◆ Your objective ◆
Reproduce the passage of the piece on bank ICT and cyber risks during COVID-19 verbatim, starting at "The EBA Thematic" and ending at "to the crisis.".
***** Selected extract *****
Taking a step back to look at ICT and cyber risks in the context of COVID-19: where are banks now as we move into the new normal?
How did supervisors position themselves in reaction to the COVID-19 pandemic and how are they assessing banks' actions so far?
Prior to the COVID-19 pandemic, the positioning of the ECB when it came to ICT and cyber risks was clear: they were a key priority. The 2020 SSM risk map identified cybercrime and IT deficiencies as one of the top three risks faced by the euro area banking system. The SSM cyber incident reporting framework has ensured that all directly supervised banks report significant cyber incidents to the ECB as soon as they are detected. For example, in 2019 phishing attacks were the most frequently reported type of incident, followed by distributed denial of service attacks (deliberately overwhelming systems with requests) and accidental data leakages.
So it is no surprise that many of the ECB expectations in reaction to the pandemic were closely related to IT continuity and cyber risk awareness, and we explored that in our article at the beginning of the pandemic. Since one of the main aims of the supervisory response during the outset of many lockdowns was to support banks’ focus on key operations and to alleviate operational challenges banks were facing, a number of measures were introduced to mitigate them. However, supervisors have also stepped up their monitoring of banks’ orderly operations, and called on institutions to review their business continuity plans in the context of COVID-19 with a specific focus on banks’ operational resilience and ICT infrastructure.
With these priorities and measures in mind, and at the time of a gradual reopening of European economies as well as measures aimed at easing lockdown conditions, how are supervisors assessing banks’ actions so far?
The EBA Thematic note (PDF 3.2 MB) “The EU banking sector: first insights into the COVID-19 impacts” published on 25 May 2020 notes that so far banks did in fact manage to contain the impact of the crisis on their operations, and despite the fact that many operations and business continuity were put under strain, banks’ critical functions continued to operate, meaning that past efforts to develop business continuity plans have proved to be a worthwhile undertaking. The note goes on to state that they were unaware of any major incident of business disruption attributable to the crisis.
However, the note still acknowledges that the crisis has left banks more vulnerable to cyber-attacks and ICT-related risks. Most incidences of cyber-attacks attempts and disruptions reported were mostly targeted directly at customers or ICT infrastructure providers rather than at the banks themselves.
What are the short-term implications for banks from a business and regulatory perspective?
In the eyes of the supervisor, “good student” banks that will manage to steer through the COVID-19 turbulence will come out the other end with:
- Designed risk management processes that will remain relevant in the face of heightened cyber and operational risks;
- Automated wealth management models tested through extreme market volatility; and
- Upgraded digital channels and their operating models to the new, digital normal.
***** Data excerpts *****
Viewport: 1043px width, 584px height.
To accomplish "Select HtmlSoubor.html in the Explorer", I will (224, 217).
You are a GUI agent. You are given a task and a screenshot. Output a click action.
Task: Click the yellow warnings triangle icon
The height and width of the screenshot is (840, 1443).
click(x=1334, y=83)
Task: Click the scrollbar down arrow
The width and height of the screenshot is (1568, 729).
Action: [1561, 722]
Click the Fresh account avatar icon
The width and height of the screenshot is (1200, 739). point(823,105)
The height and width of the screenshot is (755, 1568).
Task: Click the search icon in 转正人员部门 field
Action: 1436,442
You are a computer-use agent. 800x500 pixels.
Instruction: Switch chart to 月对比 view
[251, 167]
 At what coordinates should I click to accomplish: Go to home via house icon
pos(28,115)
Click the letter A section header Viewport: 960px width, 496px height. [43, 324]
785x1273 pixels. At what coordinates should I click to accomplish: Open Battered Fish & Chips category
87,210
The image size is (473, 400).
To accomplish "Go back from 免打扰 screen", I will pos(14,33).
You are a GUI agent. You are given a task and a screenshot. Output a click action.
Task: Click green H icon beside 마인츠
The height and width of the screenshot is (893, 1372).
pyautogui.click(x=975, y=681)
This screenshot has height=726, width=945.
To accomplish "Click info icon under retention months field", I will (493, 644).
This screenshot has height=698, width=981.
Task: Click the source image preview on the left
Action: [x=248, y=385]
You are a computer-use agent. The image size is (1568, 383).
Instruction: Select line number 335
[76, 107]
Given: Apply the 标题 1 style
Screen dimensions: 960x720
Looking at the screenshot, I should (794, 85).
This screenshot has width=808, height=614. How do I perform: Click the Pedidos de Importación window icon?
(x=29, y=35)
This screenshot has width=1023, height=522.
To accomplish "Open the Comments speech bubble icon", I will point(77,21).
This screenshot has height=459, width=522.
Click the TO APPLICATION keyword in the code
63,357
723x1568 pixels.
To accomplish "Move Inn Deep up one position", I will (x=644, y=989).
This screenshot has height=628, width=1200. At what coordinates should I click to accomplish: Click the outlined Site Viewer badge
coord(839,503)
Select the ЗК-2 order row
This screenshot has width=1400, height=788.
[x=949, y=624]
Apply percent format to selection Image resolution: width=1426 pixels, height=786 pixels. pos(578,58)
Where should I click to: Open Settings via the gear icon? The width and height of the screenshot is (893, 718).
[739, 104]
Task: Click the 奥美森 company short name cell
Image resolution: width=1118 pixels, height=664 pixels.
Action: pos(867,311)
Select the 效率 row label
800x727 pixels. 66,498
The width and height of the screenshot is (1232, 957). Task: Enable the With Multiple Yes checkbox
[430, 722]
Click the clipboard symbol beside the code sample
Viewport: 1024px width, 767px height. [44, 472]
*****
◆ Answer ◆
The EBA Thematic note (PDF 3.2 MB) “The EU banking sector: first insights into the COVID-19 impacts” published on 25 May 2020 notes that so far banks did in fact manage to contain the impact of the crisis on their operations, and despite the fact that many operations and business continuity were put under strain, banks’ critical functions continued to operate, meaning that past efforts to develop business continuity plans have proved to be a worthwhile undertaking. The note goes on to state that they were unaware of any major incident of business disruption attributable to the crisis.